» **TASK STATEMENT**
Your answer must be an exact retyping of the line containing "The width and" and every line after it through the end of the records below, with no pictures and nothing else.

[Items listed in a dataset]
....................
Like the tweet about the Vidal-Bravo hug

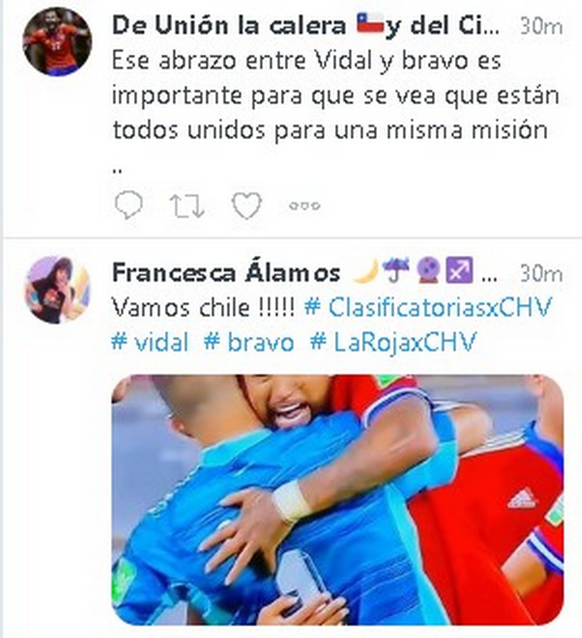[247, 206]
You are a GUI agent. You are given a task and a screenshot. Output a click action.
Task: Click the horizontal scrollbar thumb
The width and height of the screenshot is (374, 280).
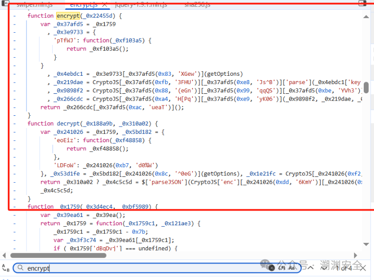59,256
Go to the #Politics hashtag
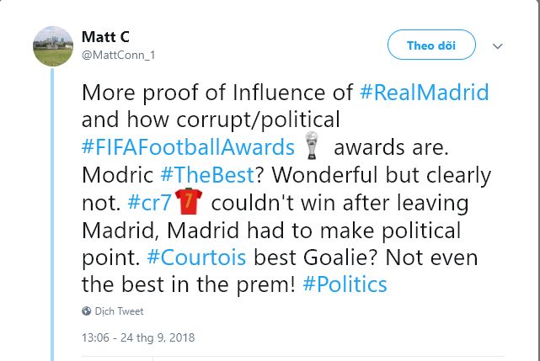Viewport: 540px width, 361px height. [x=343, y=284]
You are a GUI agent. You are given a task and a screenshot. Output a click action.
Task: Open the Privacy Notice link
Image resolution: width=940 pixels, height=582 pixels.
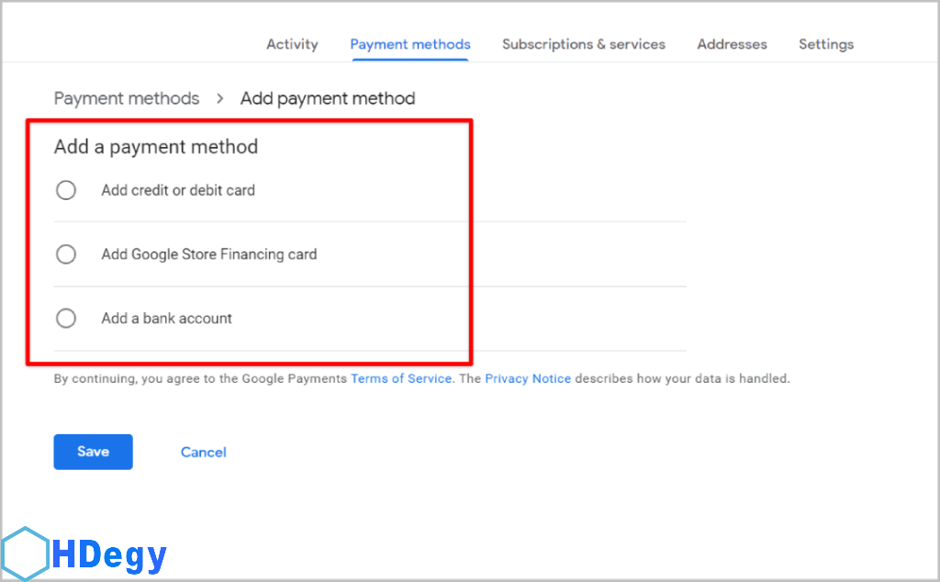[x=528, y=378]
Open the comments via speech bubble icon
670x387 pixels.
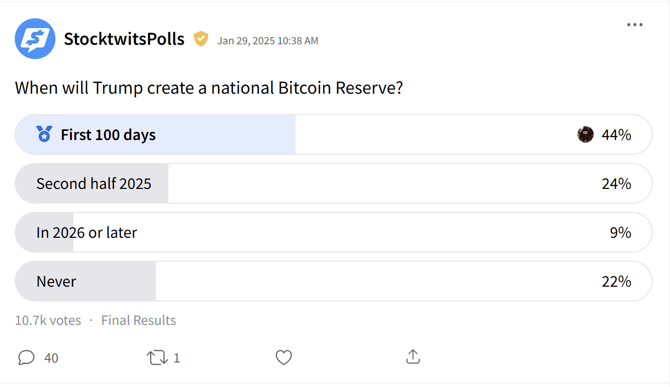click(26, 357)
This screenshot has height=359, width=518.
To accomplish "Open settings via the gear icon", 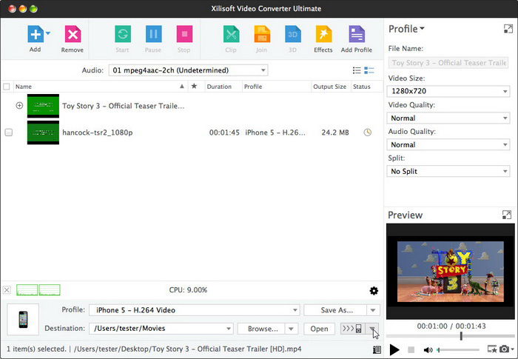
....................
» **RESPONSE FOR THIS EXERCISE**
The width and height of the screenshot is (374, 280).
59,256
Go to the #Politics hashtag
Viewport: 540px width, 361px height. [x=343, y=284]
You are a GUI agent. You are given a task and a screenshot. Output a click action.
Task: Open the Privacy Notice link
Image resolution: width=940 pixels, height=582 pixels.
[x=528, y=378]
Open the comments via speech bubble icon
670x387 pixels.
click(26, 357)
This screenshot has height=359, width=518.
To accomplish "Open settings via the gear icon", 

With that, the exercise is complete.